The Texan leaned towards him conspiratorially making Marcus instinctively draw back.
‘I’m going to tell you something, sir,’ he said. ‘You may have taken against those Mexican boys – and I can understand that, in the
circumstances
– their only order was to bring you here on your own, without causing any harm to your lady friend, and maybe they went a bit too far. If so, maybe that’s my fault. But you have to understand what they were rescued from.’
‘Rescued?’
‘Rescued, sir. Rescued from the most insidious pagan plot known to man.’
Jones took another swig of coffee and refilled his cup. Marcus could see beads of sweat gathering on the man’s nose. He bet he was a reformed drinker. They were always the worst evangelists. ‘You may know – in fact, I’m sure you do – that the little statue your lady
friend is so keen to visit is not the only black Madonna of
Guadalupe
, in fact not even the best known.’
Marcus nodded. ‘There’s one somewhere in the Americas.’
‘There certainly is. In Mexico City.’
‘And what does the Mexican statue have to do with the one here?’
Jones smiled, like a precocious schoolboy asked to recite his favourite lesson.
‘Everything and nothing,’ he announced. ‘It’s not a statue, you see. In fact, it’s not even black – that’s just what they call it – but that don’t stop it being sinister. In fact, that’s part of the plot.’
Marcus gave him just enough of a curious look to encourage him to continue. Not that he needed any encouragement.
‘As always, the legend here involves a simple peasant. Everybody loves a simple peasant. This guy was allegedly an Aztec, although interestingly enough he appears to have been called Juan Diego – I’ll come back to that. Now one day back in 1531 he was walking up a hill near the old Aztec capital of Tenochtitlan – today’s Mexico City, more or less – when he saw a vision. Don’t they all? A shining lady, no less, who asked him, as they invariably do, to tell his bishop to build a chapel to her on that spot.
‘Our peasant did what he was told, but the bishop – allegedly – was a sceptical guy and he told the peasant to get his lady friend to produce a bunch of roses. You with me, so far? The point being, of course, that this was not the season for roses. But hey presto, just like a rabbit from a hat, the lady produces the roses and the peasant wraps them in his cloak, a traditional Aztec garment called a
tilma
, to take them to the bishop.
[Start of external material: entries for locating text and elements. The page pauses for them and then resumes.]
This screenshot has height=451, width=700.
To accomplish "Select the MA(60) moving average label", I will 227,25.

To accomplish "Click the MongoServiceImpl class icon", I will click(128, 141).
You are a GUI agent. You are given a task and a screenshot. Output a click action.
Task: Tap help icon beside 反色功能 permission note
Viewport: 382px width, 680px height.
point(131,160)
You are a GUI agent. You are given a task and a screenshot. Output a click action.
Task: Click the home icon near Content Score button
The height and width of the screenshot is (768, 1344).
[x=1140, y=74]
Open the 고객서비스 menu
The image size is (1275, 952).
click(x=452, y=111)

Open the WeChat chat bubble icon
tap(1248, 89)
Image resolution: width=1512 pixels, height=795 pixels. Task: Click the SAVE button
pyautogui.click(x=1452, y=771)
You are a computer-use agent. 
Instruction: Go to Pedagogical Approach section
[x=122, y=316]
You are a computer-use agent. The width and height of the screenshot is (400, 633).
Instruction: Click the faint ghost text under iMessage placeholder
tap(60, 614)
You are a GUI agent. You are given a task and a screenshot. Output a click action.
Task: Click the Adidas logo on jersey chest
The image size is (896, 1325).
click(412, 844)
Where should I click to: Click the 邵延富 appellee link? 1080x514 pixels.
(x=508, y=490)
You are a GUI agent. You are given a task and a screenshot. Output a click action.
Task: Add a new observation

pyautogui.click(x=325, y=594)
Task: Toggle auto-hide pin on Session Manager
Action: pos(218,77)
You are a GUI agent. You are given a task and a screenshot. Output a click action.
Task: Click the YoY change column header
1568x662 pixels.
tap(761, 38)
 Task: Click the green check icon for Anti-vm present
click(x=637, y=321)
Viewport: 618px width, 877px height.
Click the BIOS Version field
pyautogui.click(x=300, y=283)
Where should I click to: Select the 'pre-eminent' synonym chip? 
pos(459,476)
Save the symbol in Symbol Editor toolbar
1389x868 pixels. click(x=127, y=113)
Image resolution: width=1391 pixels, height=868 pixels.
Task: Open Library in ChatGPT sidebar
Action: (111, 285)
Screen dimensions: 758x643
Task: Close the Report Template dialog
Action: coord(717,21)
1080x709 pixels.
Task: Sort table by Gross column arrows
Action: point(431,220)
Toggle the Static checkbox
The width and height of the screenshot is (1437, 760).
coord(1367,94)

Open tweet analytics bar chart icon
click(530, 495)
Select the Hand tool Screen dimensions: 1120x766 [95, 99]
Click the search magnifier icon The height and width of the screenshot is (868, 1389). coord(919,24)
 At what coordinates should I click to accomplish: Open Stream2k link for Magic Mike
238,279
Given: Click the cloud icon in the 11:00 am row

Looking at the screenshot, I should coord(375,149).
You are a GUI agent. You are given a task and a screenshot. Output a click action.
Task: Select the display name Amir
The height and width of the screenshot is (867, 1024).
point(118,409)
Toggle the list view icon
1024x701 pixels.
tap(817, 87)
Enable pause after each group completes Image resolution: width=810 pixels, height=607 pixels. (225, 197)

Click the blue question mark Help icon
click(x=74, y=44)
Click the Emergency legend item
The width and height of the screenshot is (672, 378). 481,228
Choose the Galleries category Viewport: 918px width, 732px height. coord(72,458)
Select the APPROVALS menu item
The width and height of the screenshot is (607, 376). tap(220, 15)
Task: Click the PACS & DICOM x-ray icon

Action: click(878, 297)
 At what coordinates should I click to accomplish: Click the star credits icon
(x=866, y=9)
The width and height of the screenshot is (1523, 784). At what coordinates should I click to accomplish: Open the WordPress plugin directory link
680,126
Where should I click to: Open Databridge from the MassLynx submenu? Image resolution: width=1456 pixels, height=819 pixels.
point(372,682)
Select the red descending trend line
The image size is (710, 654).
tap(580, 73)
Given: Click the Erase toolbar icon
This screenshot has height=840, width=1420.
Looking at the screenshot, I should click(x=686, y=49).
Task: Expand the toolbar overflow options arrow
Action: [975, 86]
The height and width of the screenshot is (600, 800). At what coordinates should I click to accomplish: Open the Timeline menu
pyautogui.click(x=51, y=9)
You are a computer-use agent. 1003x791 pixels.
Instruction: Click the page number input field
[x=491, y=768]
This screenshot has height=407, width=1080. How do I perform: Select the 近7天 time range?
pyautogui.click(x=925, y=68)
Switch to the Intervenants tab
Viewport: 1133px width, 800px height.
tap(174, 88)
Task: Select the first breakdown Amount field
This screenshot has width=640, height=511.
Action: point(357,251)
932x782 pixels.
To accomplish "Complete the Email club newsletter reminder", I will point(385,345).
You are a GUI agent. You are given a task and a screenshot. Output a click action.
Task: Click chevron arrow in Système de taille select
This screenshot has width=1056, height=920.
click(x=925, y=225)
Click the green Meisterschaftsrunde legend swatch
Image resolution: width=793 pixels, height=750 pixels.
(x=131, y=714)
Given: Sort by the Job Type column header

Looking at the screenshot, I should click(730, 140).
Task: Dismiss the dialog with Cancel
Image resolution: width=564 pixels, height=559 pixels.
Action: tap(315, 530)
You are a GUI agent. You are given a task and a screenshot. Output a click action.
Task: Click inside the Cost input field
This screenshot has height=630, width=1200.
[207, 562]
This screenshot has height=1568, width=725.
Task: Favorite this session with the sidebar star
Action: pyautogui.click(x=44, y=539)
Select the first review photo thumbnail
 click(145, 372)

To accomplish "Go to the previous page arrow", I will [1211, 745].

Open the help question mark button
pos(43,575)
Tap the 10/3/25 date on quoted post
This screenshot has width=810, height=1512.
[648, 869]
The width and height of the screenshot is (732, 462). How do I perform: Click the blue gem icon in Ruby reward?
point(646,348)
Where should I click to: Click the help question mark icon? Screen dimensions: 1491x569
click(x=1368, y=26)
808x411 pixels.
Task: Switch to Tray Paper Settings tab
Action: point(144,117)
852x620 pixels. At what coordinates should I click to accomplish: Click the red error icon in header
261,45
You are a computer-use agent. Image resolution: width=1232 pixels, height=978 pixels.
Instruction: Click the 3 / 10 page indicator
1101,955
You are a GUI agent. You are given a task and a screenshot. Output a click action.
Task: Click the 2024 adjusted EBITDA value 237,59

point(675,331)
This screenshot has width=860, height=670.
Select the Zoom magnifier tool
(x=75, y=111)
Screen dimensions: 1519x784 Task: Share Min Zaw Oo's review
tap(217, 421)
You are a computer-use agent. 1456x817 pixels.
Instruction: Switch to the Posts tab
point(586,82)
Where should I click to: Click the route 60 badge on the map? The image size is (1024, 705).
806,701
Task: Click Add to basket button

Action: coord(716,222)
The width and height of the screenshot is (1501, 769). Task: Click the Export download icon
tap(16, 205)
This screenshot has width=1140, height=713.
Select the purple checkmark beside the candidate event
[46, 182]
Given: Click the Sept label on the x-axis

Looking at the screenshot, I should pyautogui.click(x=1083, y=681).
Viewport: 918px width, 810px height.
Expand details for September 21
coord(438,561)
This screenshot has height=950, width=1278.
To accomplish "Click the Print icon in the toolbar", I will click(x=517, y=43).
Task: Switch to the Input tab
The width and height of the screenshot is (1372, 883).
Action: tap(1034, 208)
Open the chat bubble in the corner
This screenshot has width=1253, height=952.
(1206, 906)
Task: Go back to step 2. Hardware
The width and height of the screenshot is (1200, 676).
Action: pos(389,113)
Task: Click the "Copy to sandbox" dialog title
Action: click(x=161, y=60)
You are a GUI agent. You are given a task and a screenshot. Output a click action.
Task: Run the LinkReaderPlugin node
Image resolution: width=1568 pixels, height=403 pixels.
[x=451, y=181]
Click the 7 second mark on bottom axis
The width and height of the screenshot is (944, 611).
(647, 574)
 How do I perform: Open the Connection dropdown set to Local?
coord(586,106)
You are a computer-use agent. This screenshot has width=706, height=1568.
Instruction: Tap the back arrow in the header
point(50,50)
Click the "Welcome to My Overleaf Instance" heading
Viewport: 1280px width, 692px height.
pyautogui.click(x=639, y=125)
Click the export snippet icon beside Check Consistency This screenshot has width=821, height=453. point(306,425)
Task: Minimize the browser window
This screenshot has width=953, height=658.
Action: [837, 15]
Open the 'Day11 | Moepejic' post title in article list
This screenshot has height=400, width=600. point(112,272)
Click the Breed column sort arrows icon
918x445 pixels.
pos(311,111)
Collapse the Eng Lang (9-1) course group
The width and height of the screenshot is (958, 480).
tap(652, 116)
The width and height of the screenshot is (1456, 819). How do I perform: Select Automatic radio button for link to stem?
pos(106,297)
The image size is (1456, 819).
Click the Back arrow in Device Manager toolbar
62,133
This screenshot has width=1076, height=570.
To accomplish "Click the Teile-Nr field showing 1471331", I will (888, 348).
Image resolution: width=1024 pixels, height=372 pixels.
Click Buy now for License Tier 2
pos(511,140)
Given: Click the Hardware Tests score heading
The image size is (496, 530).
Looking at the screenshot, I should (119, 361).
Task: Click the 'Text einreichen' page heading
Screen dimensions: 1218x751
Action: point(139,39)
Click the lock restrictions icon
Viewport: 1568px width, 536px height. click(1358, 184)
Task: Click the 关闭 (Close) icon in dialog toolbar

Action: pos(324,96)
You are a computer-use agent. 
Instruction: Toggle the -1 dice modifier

And when he gets there – this is the good bit – not only are the roses fine, but there’s also a full-length picture of the good lady herself on the cloak.’
Pleasing Jones was the last thing Marcus wanted to do, but he still couldn’t avoid a whimsical look of scepticism that clearly delighted the big man.
‘Exactly. Exactly. And that picture, still there today in the basilica built on the spot is sure as hell one piece of holy hokum, a nice old painting on a bit of cloth and proof of the conspiracy.’
‘What conspiracy?’
‘Here’s the rub: that hill that old peasant walked up was known to the Aztecs as Tepeyac and on it, before the Spaniards arrived, was a temple to Tonantzin, the Aztec earth goddess – Tonantzin
even means ‘our venerable mother’ in Nahuatl, which happened to be the language the so-called Virgin Mary spoke to Juan the man. Tonantzin’s symbol is the crescent moon, and guess what the
so-called
Madonna is standing on in the picture? Yep, a crescent moon.
‘Now we come to the name. According to the story this fine lady, speaking Nahuatl remember, used the expression
coatlaxopeuh
.’ He spelled it out for Marcus. ‘Write it down in English letters and it looks like nonsense – but what the Spaniards heard was something that sounded like ‘kwa-tla-hup-ehj’ which they decided was an attempt by the natives to say Guadalupe, which just happened to be where a lot of the conquistadors came from. There ya go: proof
positive
that the Virgin Mary had travelled with them – or proof perfect that people hear what they want to!’